Business Overview

A popular and established indoor park franchise location in a top-10 central Illinois city is ready for its next owner.

In business for a number of years, everything is set for continued growth and expansion – equipment is in place, employees hired and trained along with seasoned management team and, of course, repeat clientele.

This indoor entertainment facility is designed to provide a variety of activities no matter what age – from climbing walls to bouncing along on connected trampolines.

Ownership team willing to stay on for a period of time for seamless local transition and the franchisor supplements that with the proven support that has made it a recognized entertainment experience.

Property and building are also being offered so call for more details!


  • Asking Price: $5,000,000
  • Cash Flow: $858,819
  • Gross Revenue: $2,440,601
  • FF&E: $662,279
  • Inventory: N/A
  • Inventory Included: N/A
  • Established: N/A

Detailed Information

  • Property Owned or Leased:N/A
  • Property Included:N/A
  • Building Square Footage:N/A
  • Lot Size:N/A
  • Total Number of Employees:15
  • Furniture, Fixtures and Equipment:N/A
Is Support & Training Included:

4 weeks

Purpose For Selling:

other interests

Why is the Current Owner Selling The Business?

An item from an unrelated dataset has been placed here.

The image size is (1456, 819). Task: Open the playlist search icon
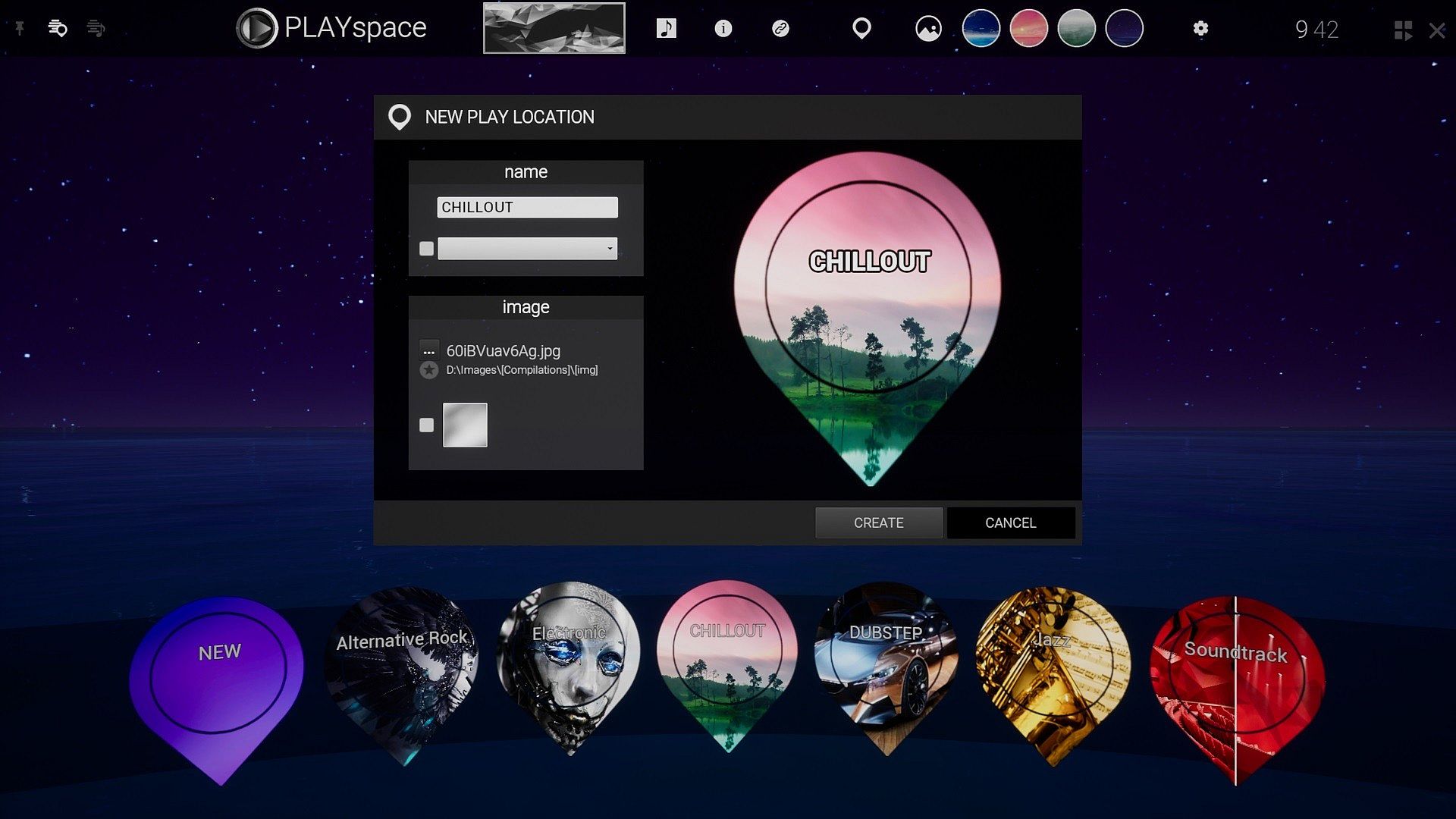point(58,29)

There are all types of reasons why people resolve to sell companies. Nonetheless, the true factor vs the one they tell you might be 2 absolutely different things. For instance, they might claim "I have too many other commitments" or "I am retiring". For numerous sellers, these reasons stand. But, for some, these may just be reasons to attempt to hide the reality of altering demographics, increased competition, current decrease in revenues, or a range of various other reasons. This is why it is very important that you not rely completely on a vendor's word, yet rather, use the seller's response combined with your total due diligence. This will repaint a more reasonable image of the business's present situation.

Existing Debts and Future Obligations

If the current company is in debt, which lots of companies are, then you will certainly need to consider this when valuating/preparing your deal. Lots of operating businesses finance loans with the purpose of covering things like stock, payroll, accounts payable, etc. Bear in mind that sometimes this can imply that earnings margins are too thin. Lots of organisations come under a revolving door of taking on debt as a way to pay back various other loans. In addition to debts, there may likewise be future obligations to take into consideration. There might be an outstanding lease on equipment or the structure where the business resides. The business might have existing agreements with suppliers that must be fulfilled or might cause fines if terminated early.

Understanding the Customer Base, Competition and Area Demographics

How do operating businesses in the area bring in brand-new customers? Often times, businesses have repeat clients, which form the core of their day-to-day revenues. Certain variables such as new competitors growing up around the area, road building, as well as staff turn over can influence repeat clients and also adversely influence future revenues. One essential point to consider is the location of the business. Is it in an extremely trafficked shopping center, or is it concealed from the main road? Obviously, the more people that see the business on a regular basis, the greater the chance to construct a returning customer base. A final idea is the general location demographics. Is the business located in a largely inhabited city, or is it located on the edge of town? Just how might the local mean house income influence future earnings potential?